All fine and good. But the problem was that the new calendar made a correction which made several days "disappear." This problem got worse over the centuries, which mattered because not every European country adopted the new Gregorian calendar right away. All the Catholic countries adopted it early on, but Protestant countries took their sweet time about making the shift. When George Washington was born, in 1731, England still hadn't changed their calendar. Imagine what traveling around in Europe was like when crossing a country's border meant changing what day it was -- for centuries on end! Greece was the final holdout and didn't adopt the Gregorian calendar until 1923.

But eventually England accepted the new reality, and in 1752 they officially adopted the Gregorian calendar (only 170 years late). What happened as a direct result, on a practical level, was that eleven days disappeared. In all of Britain (including the American colonies), Wednesday, September 2, 1752 was followed by Thursday, September 14, 1752. Of course, this led to no small degree of confusion.

One aspect of this confusion was when people were born -- should they keep their "old style" birthday, as they had been doing all their lives, or should they readjust their birthday to what it would have been on the "new style" calendar, as the law said they should do?

George Washington chose to move his birthday. So he added eleven days, and came up with February 22. Which is the date that everyone in American has celebrated ever since he became our first president. But it wasn't the actual date that his mother gave birth.

For all the purists who even today argue that Washington's Birthday should really be moved back to Washington's actual birthday (and they are, indeed, out there), this introduces a new level of complexity. If we had been celebrating Washington's Birthday all along on February 11, it would have made consolidating his birthday with Abraham Lincoln's a lot easier to do, since they are only one day apart.

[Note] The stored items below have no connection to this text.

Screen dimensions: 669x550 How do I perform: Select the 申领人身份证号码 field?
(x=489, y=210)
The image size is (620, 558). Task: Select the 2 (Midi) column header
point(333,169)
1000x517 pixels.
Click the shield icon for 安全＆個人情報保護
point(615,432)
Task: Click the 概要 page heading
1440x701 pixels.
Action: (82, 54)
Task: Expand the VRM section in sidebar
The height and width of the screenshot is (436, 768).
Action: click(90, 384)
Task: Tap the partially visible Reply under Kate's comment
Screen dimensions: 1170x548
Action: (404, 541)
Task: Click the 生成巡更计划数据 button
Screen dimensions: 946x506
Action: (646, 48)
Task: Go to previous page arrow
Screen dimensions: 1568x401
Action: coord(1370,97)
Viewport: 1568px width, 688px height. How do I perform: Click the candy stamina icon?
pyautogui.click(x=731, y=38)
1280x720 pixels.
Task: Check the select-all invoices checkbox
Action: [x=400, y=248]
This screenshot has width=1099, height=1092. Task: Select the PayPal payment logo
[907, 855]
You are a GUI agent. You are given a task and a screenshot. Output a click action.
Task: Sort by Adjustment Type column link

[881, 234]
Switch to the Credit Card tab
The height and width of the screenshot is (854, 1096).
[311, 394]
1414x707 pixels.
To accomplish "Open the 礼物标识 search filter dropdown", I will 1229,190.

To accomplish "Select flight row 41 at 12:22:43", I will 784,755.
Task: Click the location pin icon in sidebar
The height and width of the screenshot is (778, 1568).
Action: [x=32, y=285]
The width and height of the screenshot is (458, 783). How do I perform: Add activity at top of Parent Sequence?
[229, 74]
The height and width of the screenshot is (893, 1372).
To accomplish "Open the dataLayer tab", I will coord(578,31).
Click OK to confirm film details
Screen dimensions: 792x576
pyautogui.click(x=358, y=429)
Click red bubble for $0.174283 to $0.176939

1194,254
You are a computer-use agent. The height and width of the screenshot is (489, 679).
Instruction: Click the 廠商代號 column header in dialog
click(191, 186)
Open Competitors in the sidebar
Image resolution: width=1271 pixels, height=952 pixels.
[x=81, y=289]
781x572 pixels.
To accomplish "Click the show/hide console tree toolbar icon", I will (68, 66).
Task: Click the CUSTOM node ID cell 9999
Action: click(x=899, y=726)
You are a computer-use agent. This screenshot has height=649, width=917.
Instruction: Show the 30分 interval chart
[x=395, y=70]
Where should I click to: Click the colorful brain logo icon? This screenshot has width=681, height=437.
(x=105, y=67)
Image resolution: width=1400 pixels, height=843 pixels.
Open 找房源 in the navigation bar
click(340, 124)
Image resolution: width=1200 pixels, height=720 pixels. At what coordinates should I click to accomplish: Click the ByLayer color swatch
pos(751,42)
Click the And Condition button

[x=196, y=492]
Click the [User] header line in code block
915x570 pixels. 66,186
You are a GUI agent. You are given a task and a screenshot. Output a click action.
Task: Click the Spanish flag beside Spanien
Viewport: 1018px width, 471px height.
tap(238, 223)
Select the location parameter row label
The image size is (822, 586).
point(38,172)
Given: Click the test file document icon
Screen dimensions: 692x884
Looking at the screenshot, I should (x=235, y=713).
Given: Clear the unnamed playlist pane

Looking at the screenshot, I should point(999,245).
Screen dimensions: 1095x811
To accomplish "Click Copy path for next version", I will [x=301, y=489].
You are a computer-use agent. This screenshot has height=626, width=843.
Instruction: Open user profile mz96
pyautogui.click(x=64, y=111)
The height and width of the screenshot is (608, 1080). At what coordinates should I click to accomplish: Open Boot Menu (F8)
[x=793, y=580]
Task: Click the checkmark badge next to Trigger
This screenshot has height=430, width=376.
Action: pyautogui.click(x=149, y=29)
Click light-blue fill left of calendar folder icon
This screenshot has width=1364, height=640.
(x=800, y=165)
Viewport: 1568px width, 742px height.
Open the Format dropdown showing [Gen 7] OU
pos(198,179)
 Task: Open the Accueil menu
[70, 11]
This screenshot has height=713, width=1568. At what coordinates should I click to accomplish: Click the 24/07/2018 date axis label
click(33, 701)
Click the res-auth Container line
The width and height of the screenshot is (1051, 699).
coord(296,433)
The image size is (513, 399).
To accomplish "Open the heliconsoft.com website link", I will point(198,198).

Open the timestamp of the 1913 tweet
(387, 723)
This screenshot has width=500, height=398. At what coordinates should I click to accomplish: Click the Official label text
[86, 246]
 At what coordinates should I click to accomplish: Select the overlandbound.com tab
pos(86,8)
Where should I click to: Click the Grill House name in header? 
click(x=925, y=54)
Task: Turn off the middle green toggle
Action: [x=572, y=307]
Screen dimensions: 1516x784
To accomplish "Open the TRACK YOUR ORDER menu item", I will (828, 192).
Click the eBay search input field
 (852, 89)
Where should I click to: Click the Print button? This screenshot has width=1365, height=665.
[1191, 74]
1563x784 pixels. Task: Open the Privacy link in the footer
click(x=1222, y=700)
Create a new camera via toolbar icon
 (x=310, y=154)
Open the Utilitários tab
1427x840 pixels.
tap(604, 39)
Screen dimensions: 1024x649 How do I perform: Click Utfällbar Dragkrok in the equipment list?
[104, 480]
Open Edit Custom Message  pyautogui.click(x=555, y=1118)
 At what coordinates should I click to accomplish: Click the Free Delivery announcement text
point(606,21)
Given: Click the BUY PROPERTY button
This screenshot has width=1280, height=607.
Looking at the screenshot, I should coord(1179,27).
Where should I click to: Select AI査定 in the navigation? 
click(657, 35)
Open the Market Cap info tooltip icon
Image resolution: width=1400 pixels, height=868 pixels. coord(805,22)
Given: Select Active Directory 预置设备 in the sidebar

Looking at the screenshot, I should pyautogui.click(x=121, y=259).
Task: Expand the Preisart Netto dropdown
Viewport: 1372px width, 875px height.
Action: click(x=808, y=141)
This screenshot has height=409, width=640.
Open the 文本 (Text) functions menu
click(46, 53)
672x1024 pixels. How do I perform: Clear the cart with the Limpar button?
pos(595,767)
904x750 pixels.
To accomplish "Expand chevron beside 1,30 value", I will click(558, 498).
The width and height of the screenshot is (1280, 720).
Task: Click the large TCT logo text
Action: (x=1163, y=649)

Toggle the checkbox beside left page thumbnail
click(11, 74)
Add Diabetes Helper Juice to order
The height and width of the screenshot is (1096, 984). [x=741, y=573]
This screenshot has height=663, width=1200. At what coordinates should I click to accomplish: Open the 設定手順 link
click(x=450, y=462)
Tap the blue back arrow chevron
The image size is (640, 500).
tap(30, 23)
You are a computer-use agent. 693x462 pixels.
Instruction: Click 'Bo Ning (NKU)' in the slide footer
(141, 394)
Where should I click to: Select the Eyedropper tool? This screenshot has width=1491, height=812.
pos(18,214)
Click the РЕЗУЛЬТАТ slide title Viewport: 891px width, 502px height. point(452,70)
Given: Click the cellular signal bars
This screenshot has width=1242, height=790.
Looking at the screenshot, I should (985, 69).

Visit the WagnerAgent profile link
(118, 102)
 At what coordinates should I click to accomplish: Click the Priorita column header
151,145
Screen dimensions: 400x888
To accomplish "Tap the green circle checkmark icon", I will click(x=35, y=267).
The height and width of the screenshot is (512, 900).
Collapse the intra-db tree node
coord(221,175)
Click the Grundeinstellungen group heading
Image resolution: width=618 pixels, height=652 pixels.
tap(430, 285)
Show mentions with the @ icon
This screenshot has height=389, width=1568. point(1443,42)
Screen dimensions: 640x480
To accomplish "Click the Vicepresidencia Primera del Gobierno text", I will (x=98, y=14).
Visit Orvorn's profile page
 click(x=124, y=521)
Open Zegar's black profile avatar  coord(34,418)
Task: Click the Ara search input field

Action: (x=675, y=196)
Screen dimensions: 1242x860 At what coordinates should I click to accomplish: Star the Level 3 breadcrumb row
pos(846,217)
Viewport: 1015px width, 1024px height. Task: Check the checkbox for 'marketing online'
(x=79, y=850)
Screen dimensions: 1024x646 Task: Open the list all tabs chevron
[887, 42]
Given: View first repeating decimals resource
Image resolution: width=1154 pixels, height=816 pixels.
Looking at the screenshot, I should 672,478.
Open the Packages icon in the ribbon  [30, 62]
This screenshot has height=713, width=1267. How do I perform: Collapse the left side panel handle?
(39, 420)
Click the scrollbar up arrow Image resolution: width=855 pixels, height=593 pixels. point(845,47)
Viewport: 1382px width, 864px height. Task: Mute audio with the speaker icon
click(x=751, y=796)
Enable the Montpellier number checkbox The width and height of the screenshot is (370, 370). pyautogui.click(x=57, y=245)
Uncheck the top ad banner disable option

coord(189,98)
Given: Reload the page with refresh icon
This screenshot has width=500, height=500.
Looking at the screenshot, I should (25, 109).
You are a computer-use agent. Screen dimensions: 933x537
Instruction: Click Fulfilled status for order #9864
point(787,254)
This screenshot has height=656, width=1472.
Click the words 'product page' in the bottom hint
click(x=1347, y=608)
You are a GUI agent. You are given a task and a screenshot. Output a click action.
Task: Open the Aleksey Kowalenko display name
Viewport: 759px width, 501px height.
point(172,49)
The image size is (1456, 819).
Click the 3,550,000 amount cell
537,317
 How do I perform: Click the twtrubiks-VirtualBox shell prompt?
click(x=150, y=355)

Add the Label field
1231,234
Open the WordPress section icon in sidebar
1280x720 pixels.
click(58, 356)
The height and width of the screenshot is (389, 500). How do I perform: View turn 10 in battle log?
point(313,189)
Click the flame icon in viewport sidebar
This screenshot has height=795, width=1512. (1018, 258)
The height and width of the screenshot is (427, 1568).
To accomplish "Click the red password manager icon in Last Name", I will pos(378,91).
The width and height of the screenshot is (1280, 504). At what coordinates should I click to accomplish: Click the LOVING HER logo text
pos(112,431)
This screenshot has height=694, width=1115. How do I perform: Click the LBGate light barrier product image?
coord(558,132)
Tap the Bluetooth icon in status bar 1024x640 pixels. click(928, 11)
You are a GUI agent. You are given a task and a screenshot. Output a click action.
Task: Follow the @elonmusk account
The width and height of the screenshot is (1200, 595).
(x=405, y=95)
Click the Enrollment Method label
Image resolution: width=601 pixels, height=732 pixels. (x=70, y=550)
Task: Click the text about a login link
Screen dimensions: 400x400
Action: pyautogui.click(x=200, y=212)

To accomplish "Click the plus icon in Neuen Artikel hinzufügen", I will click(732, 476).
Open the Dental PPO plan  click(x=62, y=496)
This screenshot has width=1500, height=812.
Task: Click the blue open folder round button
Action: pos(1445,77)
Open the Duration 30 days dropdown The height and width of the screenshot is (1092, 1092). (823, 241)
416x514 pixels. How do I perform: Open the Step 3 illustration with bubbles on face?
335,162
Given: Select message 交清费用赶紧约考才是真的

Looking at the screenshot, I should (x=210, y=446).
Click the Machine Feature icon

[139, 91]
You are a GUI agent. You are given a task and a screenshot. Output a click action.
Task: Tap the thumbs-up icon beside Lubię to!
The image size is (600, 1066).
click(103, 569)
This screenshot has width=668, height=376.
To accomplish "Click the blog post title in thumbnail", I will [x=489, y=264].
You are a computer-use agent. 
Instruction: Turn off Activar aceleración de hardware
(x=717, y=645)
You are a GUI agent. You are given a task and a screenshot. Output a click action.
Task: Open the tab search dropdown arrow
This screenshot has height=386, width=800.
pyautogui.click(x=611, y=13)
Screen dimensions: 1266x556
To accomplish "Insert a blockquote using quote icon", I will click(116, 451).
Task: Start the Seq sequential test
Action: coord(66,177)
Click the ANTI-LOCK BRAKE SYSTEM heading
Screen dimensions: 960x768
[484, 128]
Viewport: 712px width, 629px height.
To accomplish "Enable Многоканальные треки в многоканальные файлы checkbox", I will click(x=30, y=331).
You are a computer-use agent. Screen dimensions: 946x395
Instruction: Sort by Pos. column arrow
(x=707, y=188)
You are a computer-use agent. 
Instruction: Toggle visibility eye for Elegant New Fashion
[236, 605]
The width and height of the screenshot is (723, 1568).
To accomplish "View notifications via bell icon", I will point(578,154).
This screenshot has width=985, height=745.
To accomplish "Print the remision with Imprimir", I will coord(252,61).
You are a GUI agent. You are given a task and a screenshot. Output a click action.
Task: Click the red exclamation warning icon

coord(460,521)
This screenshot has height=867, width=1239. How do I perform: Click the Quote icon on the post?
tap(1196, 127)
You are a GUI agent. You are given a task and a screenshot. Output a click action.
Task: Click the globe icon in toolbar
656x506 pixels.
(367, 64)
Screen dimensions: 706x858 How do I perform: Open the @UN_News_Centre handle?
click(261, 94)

We're going to leave those arguments to others, however. It is nothing more than an interesting bit of trivia that Washington wasn't actually born on Washington's Birthday, a story you can tell people who are trying to make one argument or another about what sacrilege it is to move Washington's Birthday on the federal holiday calendar. It certainly doesn't matter for the traditional Presidents' Day events (held down at your local mattress dealer and used car lot), after all.

So we end as we began -- wishing everyone a happy holiday today, no matter what you call it, no matter where (or whether) you put an apostrophe in it, and no matter whose birthday you hold dear in your heart on this day of days. If you got a day off from work today, then bully for you (as another notable president might have said), and if not then hopefully this column has helped you kill ten minutes of time waiting for the end of your working day.

Now if you'll excuse me, I've got to go see a man about a new mattress.